In a world that is being taken over by machine learning and deep learning algorithms, you do need faster machines to crunch the humongous data as well. While most “software engineers” get away with using a laptop, in case you want to build your in-house AI capabilities, it is a must for you to have a dedicated workstation.
Getting it built for you by a service provider might end up being considerably costlier than assembling one yourself, and that is why we decided to deep dive into the modus operandi for building an ML/DL workstation in 2019.
What the beast should hold
We are calling our workstation “the beast” because of its immense computation capabilities. Here is the configuration.
GPU- 4 X NVIDIA Tesla V100 Volta GPU Accelerator 32GB Graphics Card
RAM- 4 X Supermicro – 128 GB Registered DDR4-2666 Memory
Processor- Intel Xeon E5-2698 v4 2.2 GHz with turbo-boost 3.60 GHz (20-Cores and 50 Mb Smart Cache)
GPU Cooling unit- ARCTIC Accelero Xtreme+ II VGA Cooler
Power Supply- CORSAIR AX1600i, 1600 Watt, 80+ Titanium Certified, Fully Modular – Digital Power Supply
Motherboard- Supermicro – X10SRA ATX LGA2011-3 Motherboard
CPU cooler- ASUS ROG Ryujin 360 RGB AIO Liquid CPU Cooler 360mm Radiator (Three 120mm 4-pin Noctua iPPC PWM Fans)
Cabinet- Thermaltake Level 20 ATX Full Tower Case
Memory- Intel SSD DC P4510 SERIES (4.0TB, 2.5in PCIe 3.1 x4, 3D2, TLC)
Decisions while choosing the hardware
Several things were taken into account while choosing the hardware configuration of this system. We shall discuss them, one by one.
GPU Let’s talk about the most important unit of the system and why we chose it. NVIDIA Tesla V100 is the latest and most advanced data-centre GPU ever to be built by NVIDIA. Its 32GB stick helps data scientists and ML engineers spend less time on each iteration of model changes so that they can focus more time on changing the model and running it again so as to make better breakthroughs in AI. In case you are crazy about the specs sheet, let me tell you, this one comes with 640 tensor cores that deliver up to a humongous 125 teraflops of deep learning performance. It is also to be noted that our recommended GPU configuration of 4 V100s in SLI is also used by NVIDIA’s own custom workstation called the DGX STATION.
CPU We chose a single CPU based model for our system since our computations will mainly run on the GPU itself, and a 20 core Intel Xeon processor with 40 threads are enough for any computation that might be CPU intensive. A dual CPU model does not boost performance but only takes care of tasks which need even more cores at the same time. In case you do need a dual CPU setup, it is recommended that you make two workstations instead. Workloads don’t always scale in the way one might expect with dual CPUs, and it is always better to use a single one with higher cores instead.
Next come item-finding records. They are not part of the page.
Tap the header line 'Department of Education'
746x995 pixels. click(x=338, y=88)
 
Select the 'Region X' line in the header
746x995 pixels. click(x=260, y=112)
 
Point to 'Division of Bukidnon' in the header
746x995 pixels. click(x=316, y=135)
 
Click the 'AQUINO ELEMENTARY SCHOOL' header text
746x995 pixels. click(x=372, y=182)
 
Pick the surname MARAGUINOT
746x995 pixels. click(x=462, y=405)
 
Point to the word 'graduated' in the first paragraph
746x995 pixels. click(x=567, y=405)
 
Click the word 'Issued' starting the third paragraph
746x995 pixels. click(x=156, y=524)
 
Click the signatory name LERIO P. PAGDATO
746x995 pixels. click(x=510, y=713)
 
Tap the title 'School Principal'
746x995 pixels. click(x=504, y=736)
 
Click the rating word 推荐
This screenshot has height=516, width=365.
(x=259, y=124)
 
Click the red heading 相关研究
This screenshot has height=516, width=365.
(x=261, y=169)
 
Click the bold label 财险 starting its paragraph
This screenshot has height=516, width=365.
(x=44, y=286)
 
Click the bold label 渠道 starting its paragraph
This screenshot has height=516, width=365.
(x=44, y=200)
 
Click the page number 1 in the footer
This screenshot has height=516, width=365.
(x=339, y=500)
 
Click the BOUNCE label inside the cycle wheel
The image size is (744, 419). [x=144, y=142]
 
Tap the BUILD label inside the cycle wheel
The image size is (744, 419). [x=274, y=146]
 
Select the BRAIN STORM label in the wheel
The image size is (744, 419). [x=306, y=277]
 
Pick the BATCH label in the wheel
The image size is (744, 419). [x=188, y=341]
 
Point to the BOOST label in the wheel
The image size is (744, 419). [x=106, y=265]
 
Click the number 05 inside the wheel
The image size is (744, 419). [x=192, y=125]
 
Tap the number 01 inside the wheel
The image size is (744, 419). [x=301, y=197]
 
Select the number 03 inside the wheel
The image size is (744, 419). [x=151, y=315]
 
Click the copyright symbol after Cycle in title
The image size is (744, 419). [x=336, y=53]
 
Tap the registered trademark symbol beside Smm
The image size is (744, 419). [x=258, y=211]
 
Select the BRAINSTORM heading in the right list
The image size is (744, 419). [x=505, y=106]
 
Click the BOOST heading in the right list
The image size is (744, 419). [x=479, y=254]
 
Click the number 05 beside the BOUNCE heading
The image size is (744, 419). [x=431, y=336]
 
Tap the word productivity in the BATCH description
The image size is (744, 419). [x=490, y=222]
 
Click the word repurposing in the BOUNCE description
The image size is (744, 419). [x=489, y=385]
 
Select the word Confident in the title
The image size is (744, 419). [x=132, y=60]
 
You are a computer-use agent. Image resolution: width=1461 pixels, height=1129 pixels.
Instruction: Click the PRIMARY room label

RAM Since many ML/DL based tasks are on images or videos, it is important to have enough memory to load such huge datasets. That is the reason we went with the highest possible configuration of 128GB X 4. Depending on your needs and the type of datasets that you’d be handling, you could go for a 128GB, or a 256GB configuration too. You could leave a few memory slots empty as well since RAM up-gradation is simple and cost-effective.
Power Supply While I recommend the Corsair Ax1600i, you could actually go with any power supply unit that generates at least 1500W power since this beast of a workstation is power hungry and needs 1500W at its peak.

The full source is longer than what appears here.